Evangelio de nuestro Señor Jesucristo según san Mateo 7, 21. 24-27
Jesús dijo a sus discípulos:
No son los que me dicen: «Señor, Señor», los que entrarán en el Reino de los Cielos, sino los que cumplen la voluntad de mi Padre que está en el cielo.
Así, todo el que escucha las palabras que acabo de decir y las pone en práctica, puede compararse a un hombre sensato que edificó su casa sobre roca. Cayeron las lluvias, se precipitaron los torrentes, soplaron los vientos y sacudieron la casa; pero ésta no se derrumbó, porque estaba construida sobre roca.
Al contrario, el que escucha mis palabras y no las practica, puede compararse a un hombre insensato, que edificó su casa sobre arena. Cayeron las lluvias, se precipitaron los torrentes, soplaron los vientos y sacudieron la casa: ésta se derrumbó, y su ruina fue grande.
Si Jesús hubiera de dictar hoy en nuestros pueblos y en nuestra lengua el Evangelio de este Domingo, podemos suponer que empezaría con estos refranes tan nuestros: Del dicho al hecho, hay un gran trecho... Y el otro tan repetido: Obras son amores, que no buenas razones. Y esto, ¿por qué?...
* * * * *
Tarea breve 1: Según el fragmento del Evangelio, ¿sobre qué edificó su casa el hombre sensato?

[Entradas listadas en un conjunto de datos]
* * * * *
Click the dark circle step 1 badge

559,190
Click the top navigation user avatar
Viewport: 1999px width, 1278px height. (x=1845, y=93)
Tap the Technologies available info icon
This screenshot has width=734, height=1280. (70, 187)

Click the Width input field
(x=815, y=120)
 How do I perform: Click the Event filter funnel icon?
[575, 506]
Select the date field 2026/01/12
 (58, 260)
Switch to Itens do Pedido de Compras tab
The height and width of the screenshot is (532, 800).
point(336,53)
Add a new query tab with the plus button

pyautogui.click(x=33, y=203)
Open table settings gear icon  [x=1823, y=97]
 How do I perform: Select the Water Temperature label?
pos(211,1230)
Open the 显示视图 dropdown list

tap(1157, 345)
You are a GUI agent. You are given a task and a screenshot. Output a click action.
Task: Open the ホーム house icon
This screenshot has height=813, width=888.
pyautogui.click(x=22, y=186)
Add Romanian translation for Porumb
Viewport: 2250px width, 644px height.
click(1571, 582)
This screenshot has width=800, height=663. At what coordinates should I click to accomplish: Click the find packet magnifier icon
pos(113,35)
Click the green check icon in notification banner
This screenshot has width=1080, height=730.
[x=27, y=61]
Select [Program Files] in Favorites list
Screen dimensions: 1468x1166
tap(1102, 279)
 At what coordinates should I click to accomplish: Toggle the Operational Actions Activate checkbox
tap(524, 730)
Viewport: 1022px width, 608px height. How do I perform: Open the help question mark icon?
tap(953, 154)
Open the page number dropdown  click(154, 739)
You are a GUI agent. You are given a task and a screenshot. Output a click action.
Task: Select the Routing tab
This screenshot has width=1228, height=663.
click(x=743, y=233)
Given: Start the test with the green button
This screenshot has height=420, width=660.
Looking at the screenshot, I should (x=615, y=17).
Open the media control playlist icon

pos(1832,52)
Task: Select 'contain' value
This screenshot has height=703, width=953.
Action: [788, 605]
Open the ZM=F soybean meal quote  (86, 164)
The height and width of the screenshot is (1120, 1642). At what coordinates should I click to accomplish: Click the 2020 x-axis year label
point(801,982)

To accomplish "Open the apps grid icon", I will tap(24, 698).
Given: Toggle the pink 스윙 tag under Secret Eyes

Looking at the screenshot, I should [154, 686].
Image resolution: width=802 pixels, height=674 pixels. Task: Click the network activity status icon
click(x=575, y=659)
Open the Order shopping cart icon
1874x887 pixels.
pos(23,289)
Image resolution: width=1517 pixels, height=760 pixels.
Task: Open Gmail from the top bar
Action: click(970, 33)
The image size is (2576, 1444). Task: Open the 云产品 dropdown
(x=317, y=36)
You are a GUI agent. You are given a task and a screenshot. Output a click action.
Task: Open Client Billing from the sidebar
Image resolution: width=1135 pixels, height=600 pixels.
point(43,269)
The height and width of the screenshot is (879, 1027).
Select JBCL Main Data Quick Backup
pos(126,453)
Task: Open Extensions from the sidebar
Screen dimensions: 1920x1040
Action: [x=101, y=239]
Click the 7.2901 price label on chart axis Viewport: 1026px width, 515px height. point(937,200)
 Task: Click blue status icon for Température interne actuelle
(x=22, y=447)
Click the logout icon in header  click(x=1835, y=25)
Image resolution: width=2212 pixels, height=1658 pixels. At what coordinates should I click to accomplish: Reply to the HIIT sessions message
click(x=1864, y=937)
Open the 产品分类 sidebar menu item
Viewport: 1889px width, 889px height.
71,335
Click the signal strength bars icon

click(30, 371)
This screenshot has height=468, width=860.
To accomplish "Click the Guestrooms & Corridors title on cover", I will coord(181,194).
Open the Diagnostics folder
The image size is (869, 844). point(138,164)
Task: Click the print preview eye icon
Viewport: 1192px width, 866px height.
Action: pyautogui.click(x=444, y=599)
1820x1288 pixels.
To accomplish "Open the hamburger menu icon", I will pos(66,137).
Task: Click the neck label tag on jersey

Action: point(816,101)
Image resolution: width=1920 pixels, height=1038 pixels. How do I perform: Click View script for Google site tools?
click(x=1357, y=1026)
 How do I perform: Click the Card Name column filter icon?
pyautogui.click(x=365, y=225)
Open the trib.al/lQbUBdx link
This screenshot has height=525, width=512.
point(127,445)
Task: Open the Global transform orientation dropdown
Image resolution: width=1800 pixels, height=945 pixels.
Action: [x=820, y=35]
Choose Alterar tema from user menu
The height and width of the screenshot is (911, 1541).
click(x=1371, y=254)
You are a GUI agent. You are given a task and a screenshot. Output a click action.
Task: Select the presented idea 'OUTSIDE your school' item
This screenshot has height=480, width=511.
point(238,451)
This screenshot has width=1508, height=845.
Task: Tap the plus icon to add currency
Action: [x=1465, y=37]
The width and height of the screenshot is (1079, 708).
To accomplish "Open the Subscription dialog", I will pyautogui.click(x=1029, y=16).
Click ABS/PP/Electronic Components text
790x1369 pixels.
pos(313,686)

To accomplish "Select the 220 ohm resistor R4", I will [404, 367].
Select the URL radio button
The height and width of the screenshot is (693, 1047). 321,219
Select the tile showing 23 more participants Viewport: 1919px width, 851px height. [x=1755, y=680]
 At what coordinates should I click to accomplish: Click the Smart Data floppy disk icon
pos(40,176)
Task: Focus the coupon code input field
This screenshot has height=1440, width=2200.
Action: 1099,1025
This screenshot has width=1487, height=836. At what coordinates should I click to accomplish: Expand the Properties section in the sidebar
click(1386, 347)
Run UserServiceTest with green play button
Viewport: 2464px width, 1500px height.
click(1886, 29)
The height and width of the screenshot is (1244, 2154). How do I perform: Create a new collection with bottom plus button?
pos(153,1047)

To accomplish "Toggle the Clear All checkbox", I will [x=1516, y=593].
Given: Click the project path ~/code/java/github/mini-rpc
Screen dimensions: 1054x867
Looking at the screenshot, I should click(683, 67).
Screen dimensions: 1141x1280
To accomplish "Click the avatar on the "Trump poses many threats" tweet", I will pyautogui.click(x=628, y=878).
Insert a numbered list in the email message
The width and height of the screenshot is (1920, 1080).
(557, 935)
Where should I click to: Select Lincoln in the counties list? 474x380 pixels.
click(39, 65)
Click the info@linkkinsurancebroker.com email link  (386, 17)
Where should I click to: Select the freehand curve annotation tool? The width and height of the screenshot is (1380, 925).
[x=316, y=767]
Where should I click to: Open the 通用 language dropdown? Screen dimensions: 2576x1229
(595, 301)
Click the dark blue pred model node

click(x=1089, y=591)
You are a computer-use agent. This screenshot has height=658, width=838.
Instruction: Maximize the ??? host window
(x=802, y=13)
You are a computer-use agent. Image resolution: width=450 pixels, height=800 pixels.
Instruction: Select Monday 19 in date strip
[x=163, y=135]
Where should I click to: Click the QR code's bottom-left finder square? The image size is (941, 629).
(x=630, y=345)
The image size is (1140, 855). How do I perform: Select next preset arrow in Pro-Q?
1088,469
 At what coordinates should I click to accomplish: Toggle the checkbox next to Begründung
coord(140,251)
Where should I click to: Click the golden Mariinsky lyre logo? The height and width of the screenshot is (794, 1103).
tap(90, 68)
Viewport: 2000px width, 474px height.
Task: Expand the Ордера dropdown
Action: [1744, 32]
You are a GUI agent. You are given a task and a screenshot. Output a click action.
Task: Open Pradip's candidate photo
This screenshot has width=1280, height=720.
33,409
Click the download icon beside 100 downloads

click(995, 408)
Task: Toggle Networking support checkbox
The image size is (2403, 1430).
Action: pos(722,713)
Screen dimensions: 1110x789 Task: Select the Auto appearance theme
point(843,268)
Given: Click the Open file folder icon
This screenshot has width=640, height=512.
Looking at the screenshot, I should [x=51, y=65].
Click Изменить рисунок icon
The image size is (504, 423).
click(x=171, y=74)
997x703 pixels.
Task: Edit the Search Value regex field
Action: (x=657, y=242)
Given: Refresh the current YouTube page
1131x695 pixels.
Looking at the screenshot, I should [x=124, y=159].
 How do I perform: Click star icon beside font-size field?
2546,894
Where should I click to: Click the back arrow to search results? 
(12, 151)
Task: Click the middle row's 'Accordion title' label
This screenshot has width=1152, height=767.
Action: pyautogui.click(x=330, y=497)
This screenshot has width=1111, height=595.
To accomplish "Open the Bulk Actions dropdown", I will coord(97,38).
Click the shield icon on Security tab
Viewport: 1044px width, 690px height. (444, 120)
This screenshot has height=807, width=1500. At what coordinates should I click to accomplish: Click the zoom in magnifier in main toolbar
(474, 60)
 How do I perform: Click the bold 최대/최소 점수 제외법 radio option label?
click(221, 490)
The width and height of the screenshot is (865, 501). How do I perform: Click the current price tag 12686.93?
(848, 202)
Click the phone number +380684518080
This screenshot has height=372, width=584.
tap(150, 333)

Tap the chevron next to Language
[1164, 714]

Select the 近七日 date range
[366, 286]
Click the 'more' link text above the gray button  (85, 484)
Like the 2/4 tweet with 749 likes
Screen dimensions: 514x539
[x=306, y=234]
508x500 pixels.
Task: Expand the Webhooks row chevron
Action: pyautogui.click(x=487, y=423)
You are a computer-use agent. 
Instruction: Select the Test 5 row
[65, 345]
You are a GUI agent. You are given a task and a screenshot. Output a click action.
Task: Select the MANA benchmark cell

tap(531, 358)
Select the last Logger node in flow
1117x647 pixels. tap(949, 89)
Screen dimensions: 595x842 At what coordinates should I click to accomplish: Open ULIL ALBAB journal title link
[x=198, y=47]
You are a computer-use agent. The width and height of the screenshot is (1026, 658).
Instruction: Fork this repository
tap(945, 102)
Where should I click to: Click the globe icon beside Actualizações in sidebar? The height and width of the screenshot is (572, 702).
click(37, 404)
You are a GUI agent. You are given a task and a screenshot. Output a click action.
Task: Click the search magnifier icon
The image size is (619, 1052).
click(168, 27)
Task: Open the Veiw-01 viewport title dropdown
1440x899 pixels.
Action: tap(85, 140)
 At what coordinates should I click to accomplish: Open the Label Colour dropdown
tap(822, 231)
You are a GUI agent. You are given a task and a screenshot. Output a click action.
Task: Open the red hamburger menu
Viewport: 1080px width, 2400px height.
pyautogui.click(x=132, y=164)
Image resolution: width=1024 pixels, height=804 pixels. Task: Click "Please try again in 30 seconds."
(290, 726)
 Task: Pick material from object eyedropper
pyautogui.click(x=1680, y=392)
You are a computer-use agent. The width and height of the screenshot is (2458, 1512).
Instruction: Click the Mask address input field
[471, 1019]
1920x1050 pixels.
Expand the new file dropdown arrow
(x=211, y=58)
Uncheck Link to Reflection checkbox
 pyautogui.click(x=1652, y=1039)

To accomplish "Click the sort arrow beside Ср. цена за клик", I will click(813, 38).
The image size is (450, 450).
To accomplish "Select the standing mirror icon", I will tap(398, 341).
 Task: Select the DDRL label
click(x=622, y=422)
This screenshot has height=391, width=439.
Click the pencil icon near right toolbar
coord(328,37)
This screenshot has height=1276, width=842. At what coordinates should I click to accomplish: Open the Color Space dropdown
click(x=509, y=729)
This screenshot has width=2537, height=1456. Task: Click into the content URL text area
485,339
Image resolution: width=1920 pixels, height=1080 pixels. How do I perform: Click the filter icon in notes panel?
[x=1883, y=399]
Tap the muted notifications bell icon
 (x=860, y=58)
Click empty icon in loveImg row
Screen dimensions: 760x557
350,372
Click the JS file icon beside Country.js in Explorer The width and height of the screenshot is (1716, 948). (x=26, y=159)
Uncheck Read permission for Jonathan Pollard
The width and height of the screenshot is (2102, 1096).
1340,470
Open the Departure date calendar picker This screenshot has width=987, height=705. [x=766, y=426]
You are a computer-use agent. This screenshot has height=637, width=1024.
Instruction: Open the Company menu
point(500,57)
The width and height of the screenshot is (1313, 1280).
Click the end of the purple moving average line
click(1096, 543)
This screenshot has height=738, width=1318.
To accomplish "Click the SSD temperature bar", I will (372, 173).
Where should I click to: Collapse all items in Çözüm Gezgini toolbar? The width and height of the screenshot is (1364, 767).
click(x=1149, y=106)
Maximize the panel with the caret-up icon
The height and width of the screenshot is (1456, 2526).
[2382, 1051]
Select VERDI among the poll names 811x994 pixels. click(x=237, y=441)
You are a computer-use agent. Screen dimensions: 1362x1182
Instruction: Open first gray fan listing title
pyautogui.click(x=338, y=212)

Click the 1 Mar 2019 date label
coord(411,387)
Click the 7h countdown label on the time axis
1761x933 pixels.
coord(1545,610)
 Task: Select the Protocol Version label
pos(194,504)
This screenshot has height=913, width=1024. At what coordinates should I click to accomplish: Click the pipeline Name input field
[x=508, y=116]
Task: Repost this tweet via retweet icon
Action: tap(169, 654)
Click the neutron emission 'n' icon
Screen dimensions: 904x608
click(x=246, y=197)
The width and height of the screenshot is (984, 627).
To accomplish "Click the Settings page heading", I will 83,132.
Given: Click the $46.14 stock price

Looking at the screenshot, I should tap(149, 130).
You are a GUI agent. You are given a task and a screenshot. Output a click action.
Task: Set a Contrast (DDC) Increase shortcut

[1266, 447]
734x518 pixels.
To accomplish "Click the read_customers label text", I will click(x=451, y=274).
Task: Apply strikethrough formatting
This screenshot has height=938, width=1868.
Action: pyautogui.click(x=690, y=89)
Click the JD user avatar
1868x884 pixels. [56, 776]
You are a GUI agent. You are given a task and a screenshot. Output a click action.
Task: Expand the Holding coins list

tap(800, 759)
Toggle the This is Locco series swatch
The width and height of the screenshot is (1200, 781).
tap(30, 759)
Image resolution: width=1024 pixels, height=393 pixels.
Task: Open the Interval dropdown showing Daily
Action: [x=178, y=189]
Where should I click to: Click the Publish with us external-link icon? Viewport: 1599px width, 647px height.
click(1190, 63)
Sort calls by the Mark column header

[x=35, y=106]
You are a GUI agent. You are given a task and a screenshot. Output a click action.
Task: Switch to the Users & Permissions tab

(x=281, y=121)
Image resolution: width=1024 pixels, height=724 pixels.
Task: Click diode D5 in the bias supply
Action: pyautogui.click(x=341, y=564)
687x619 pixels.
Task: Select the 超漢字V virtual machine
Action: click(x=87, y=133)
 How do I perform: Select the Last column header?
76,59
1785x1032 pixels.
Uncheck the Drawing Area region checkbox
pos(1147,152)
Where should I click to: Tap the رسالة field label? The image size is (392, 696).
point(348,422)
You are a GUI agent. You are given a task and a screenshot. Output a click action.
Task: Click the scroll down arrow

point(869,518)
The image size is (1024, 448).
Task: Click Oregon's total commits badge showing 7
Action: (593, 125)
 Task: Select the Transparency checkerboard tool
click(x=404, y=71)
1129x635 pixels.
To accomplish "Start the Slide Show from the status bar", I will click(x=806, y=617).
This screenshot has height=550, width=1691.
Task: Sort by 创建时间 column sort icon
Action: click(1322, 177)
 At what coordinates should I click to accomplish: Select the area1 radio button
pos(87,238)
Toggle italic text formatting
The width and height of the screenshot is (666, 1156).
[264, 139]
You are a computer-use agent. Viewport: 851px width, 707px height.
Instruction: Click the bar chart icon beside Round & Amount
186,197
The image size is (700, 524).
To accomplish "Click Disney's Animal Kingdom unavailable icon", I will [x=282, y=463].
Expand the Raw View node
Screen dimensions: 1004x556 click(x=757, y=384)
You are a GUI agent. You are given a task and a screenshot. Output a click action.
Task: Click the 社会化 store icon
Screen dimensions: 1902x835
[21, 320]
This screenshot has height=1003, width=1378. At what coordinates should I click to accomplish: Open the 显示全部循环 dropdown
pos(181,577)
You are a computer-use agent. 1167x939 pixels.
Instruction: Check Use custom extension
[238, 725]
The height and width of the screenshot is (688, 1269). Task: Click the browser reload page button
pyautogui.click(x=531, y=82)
* * * * *
Tarea breve 2: Reúne todas las líneas de las entradas en las que aparece la palabra "Data", distinguiendo entre mayúsculas y minúsculas.

Respuesta final 1: Sobre roca.

Respuesta final 2:
Select JBCL Main Data Quick Backup
 At what coordinates should I click to accomplish: Click the Smart Data floppy disk icon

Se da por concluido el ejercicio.